However, industry experts believe its impact alone on sneaker culture isn’t why signing Smith to a lifetime deal is important. Matt Powell, senior sports industry advisor for The NPD Group Inc., explained brands are seeing value in celebrating the iconic ambassadors that made them relevant.
“We’re starting to see more and more brands looking back at their endorsers from the past and honoring them,” Powell said. “It’s much more about honoring the legacy of what the athlete has brought to the brand.”
Adidas isn’t alone in offering lifetime deals with star athletes. Fila, for example, announced in October that basketball hall of famer Grant Hill would be aligned with the brand for life. And Puma did something similar with NBA great Walt “Clyde” Frazier in June.
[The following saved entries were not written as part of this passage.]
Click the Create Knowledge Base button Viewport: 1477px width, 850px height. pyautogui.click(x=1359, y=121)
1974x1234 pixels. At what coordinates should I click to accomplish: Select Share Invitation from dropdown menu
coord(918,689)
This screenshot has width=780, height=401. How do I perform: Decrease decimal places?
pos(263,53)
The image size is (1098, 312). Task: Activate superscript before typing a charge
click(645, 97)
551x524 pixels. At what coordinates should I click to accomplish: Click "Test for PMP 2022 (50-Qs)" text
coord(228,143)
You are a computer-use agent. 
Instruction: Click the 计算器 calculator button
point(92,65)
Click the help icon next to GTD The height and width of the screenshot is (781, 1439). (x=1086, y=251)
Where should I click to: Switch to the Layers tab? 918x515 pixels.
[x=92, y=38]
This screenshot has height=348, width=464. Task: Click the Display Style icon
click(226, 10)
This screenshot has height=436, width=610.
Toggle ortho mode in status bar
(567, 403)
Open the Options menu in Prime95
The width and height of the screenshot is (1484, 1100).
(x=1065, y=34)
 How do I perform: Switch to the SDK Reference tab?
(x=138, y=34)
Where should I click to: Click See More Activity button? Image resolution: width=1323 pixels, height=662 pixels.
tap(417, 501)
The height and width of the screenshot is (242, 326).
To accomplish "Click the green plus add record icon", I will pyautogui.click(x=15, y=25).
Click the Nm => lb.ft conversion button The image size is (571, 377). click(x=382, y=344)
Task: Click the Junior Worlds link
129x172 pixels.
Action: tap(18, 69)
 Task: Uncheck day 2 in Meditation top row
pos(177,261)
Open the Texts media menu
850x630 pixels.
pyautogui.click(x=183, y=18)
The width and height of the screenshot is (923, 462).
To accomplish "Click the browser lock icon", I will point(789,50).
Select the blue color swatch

What Smith brought to Adidas, according to Powell, is a narrative that still resonates with consumers today.
“He gives them a lot of authenticity and credibility,” Powell said. “There’s an authenticity story here and stories are important today in the sneaker market. You can’t just put a shoe out — you’ve got to have a whole dialogue, if you will, of why this shoe is important and what it means.”
Powell continued, “The shoe has been around for years and it’s still a great shoe, it really is a classic, and it’s never going to go away. It makes perfect sense to utilize him in this way.”